Diplomou-se pela Universidade de Nova Iorque em 1931, e seu trabalho de pesquisa
começou ainda na faculdade, em 1926, no Departamento de Bacteriologia. Como interno, em 32 e 33, recebeu treinamento em Patologia, Cirurgia e
Medicina Interna. Depois, trabalhou em vários centros de pesquisa, até fixar-se no Hospital das Crianças, em Cincinati, onde ficou durante 30 anos,
os últimos nove como professor especial do serviço de pesquisas da instituição.
Durante a Segunda Guerra Mundial, Sabin dedicou-se a pesquisas de doenças epidêmicas
de interesse das forças armadas americanas, realizando missões especiais no Egito, Palestina, Itália, Okinawa, Filipinas, Japão, Coréia e China.
O combate contra a poliomielite começou em 1931, e só foi terminado 30 anos depois,
quando a vacina oral passou a ser produzida para o uso em massa, por todo o mundo.
"A descoberta não é uma revelação divina.
Exige muito trabalho e muitos erros"
Foi preciso provar que o vírus se introduz no organismo pela boca, e se aloja nos
intestinos; depois, conseguir que a vacina fosse introduzida adequadamente no tubo digestivo; isolar o vírus vivo e atenuá-lo, tornando-o incapaz de
provocar a doença, mas capaz de provocar a formação de anticorpos.
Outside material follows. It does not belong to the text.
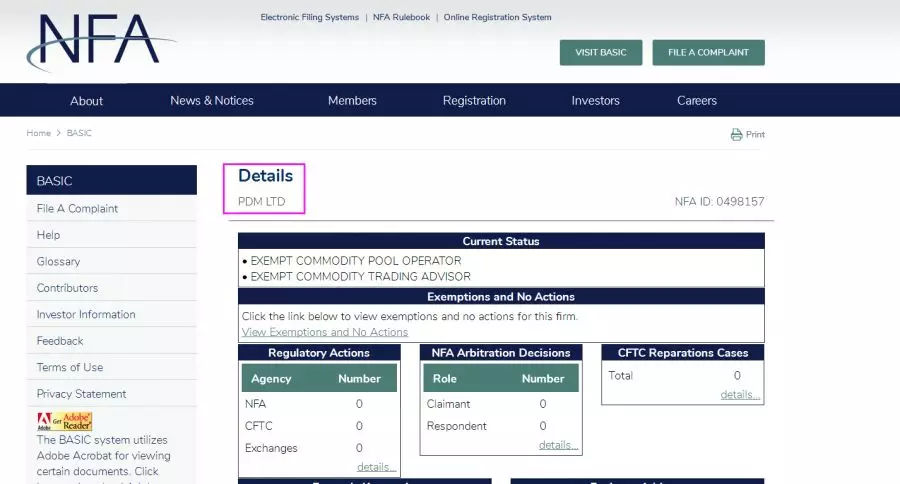900x484 pixels.
Task: Open the News & Notices menu
Action: coord(212,101)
Solucionados esses problemas, a vacina Sabin tornou-se 100 por cento perfeita,
proporcionando imunidade para toda a vida, para os três tipos de vírus existentes.
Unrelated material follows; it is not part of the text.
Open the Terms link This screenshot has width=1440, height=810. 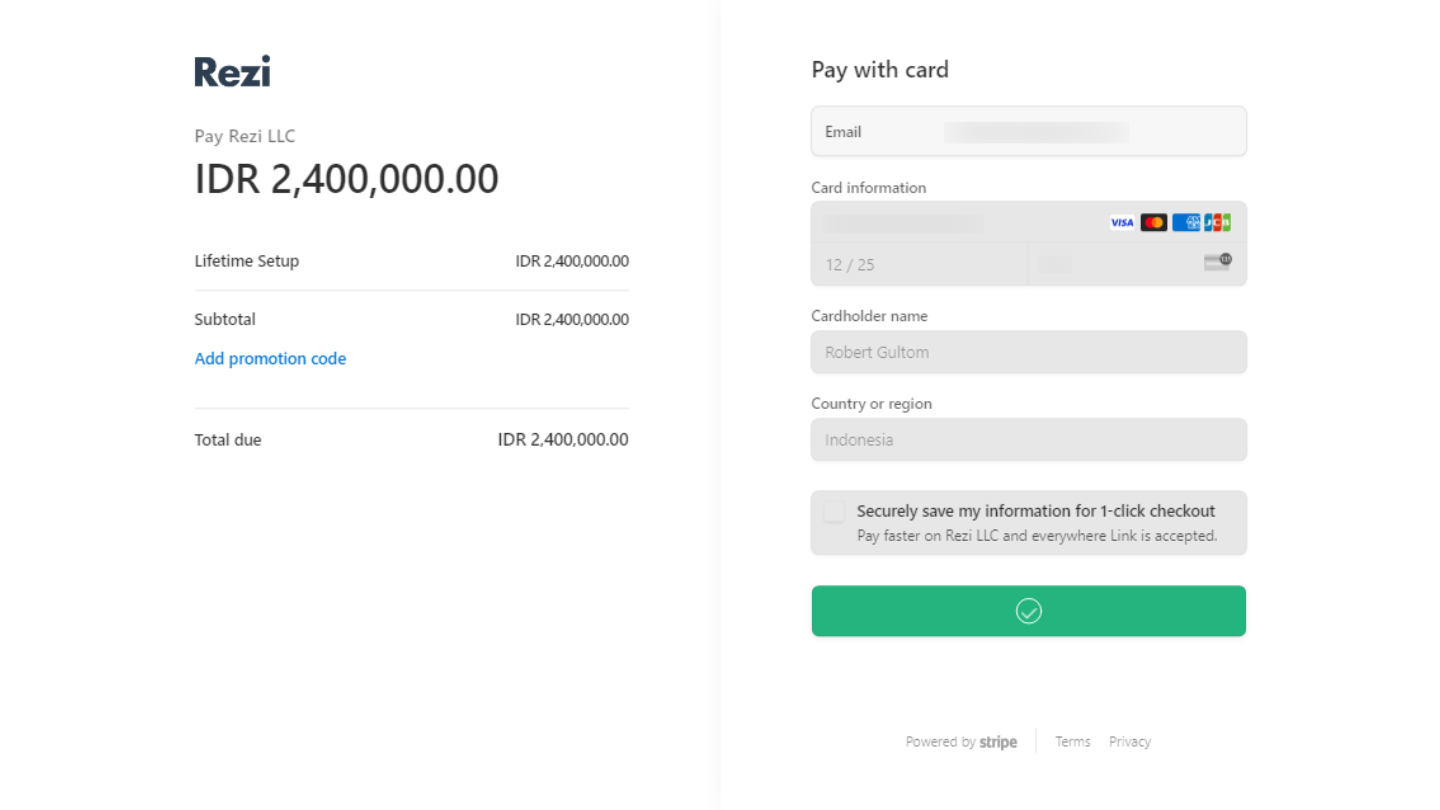(1072, 742)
Além da pólio, Sabin estudou doenças infecciosas como a pneumonia, a artrite, a
meningite asséptica, febres tropicais, diarréia infantil e outras. Ao mesmo tempo, trabalhou em comitês relacionados com o planejamento e
financiamento de pesquisas médicas. Em 63, serviu como delegado americano na Conferência das Nações Unidas para a Aplicação da Ciência e Tecnologia
em Benefício das Áreas Subdesenvolvidas. Para ele, o cientista, mesmo isolado em seu laboratório, jamais pode esquecer que a sua função é promover o
bem-estar material e espiritual de todos.
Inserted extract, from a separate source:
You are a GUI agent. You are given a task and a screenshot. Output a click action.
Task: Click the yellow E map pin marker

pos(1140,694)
"Não pode haver separação entre ciência e humanismo,
nem mesmo por alternação"
Depois de descoberta a vacina antipólio, Sabin passou a viajar pelo mundo. Foi um dos
poucos judeus recebidos por Nasser, Hussein e outros dirigentes árabes. O contraste entre a riqueza de poucos e a miséria de muitos, que viu em suas
andanças, fez com que sua luta extravasasse dos meios científicos para os políticos.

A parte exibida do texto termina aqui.